Work instructions:
**a)** In the text on video conference hearings at the EPO, what must happen if a technical problem would violate the applicant's rights under Art. 113 and 116 EPC and cannot be overcome during the oral proceedings?
**b)** The text on video conference hearings calls a sudden rescheduling of oral proceedings highly undesirable. In one to three sentences, explain why it still presents the rescheduling provision favorably.
**c)** Carry on the text on video conference hearings at the EPO from its last sentence.

Other concerns, in respect of video conferencing relate to technical issues, such as connection problems. Such situations have been foreseen by the EPO, ensuring that if the technical problems would have as consequence that Applicant’s rights under Art. 113 and 116 EPC would be violated and this cannot be overcome during the oral proceedings, the oral proceedings have to be rescheduled. This would be the case if the technical problems have as consequence that the oral proceedings held by video conference cannot be conducted openly and fairly, for example in an event of a total or partial breakdown in communication. Although a sudden rescheduling of the oral proceedings would of course be highly undesirable for all involved, at least this provision may be considered to safeguard applicant’s right to be heard. Also, the risk of such serious technical problems may be reduced through appropriate IT structure and support at both the representative side as well as on the EPO side. (Also, let’s not forget that being dependent on flight traffic flying according to schedule also formed a risk.)

Saved data entries:
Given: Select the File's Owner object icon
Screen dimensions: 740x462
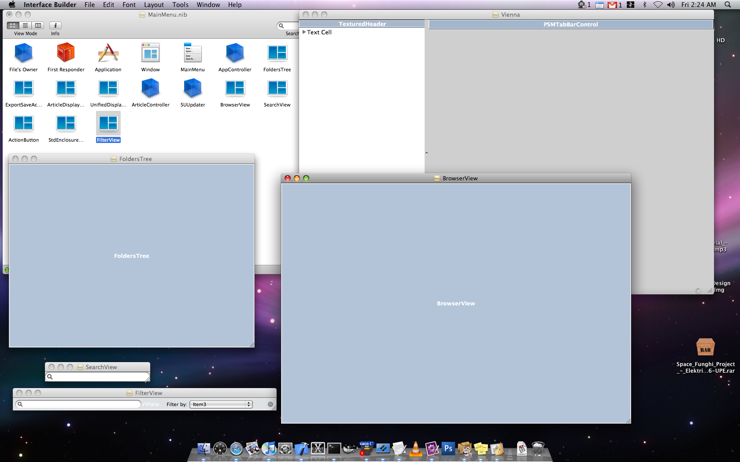Looking at the screenshot, I should tap(23, 53).
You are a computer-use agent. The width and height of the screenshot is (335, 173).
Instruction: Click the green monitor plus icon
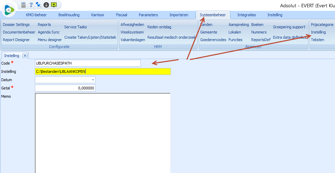coord(53,5)
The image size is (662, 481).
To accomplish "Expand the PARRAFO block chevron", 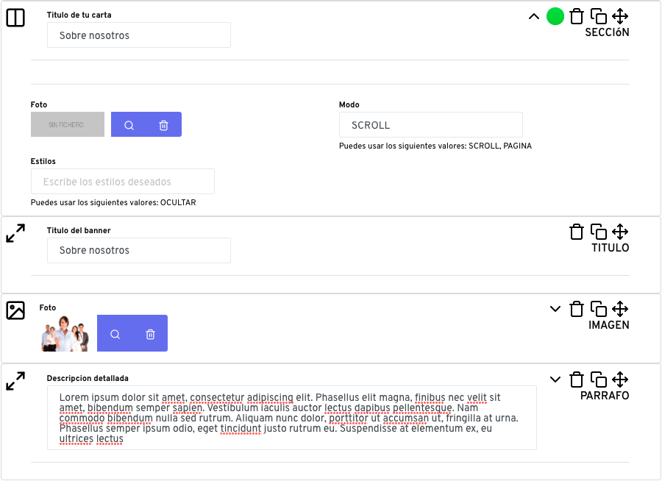I will 555,380.
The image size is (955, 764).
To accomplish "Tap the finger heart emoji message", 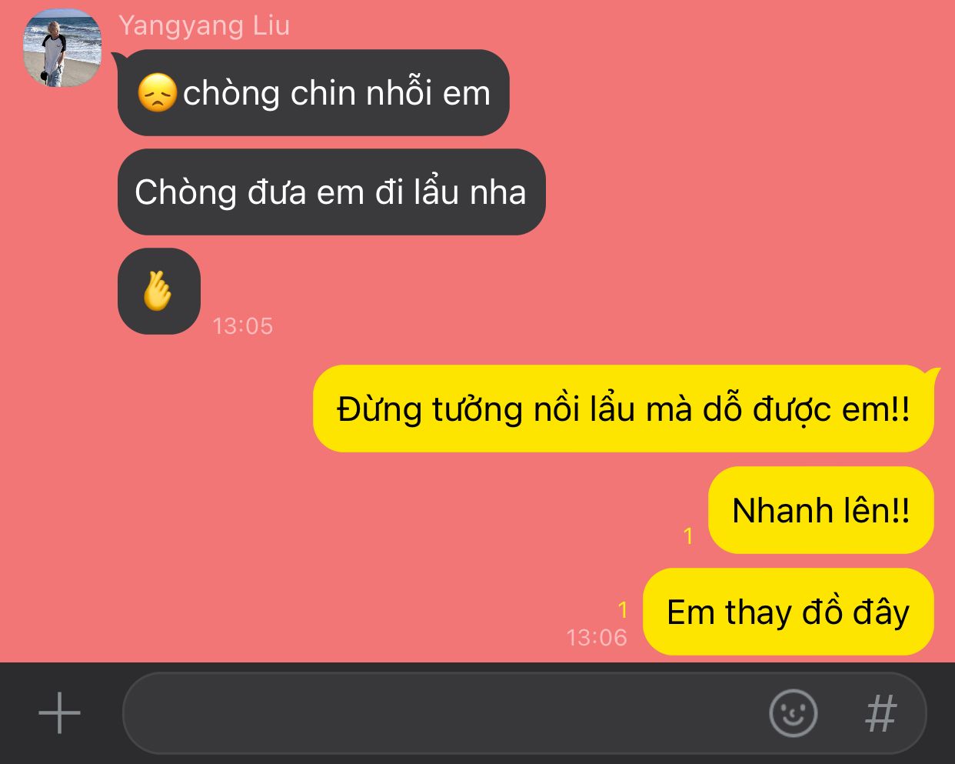I will [159, 292].
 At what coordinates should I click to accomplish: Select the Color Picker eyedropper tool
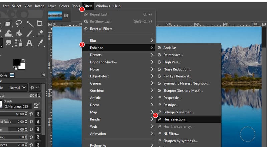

Answers provided:
**a)** The oral proceedings have to be rescheduled.

**b)** Rescheduling applies when technical problems, such as a total or partial breakdown in communication, keep the oral proceedings from being conducted openly and fairly. The provision may therefore be considered to safeguard the applicant's right to be heard.

**c)**
On the other hand, holding oral proceedings in examination through video conference can also be considered as providing several advantages. One main advantage relates to avoiding the need for the representative and/or applicant to travel to the EPO location. This makes attending oral proceedings in examination less costly, which may be especially advantageous for applicants whose representative is not located at or close to the EPO location in question. For some clients, in particular those on a low budget, travel costs may be a serious factor when determining whether or not to attend the oral proceedings, and might even be a reason for not attending. Consequently, VICO may be considered to have made attending oral proceedings –making use of the possibility of discussing and arguing for your case and eventually having your invention protected - more equally accessible for applicants throughout Europe. Even more, different individuals representing the client, i.e., the representative and her/his trainee, or the representative and the applicant, for example an inhouse attorney, may attend from different locations. Video conferencing may also be experienced as more time efficient, since the representative can attend the oral proceedings from his/her own office, obviating the need for travel time and reducing the risk of travel disruptions and associated inconvenience. Finally, late time changes in representative, e.g. resulting from sudden or unexpected inability of the representative (or a representative supervising a trainee handling the case), may be more easily dealt with.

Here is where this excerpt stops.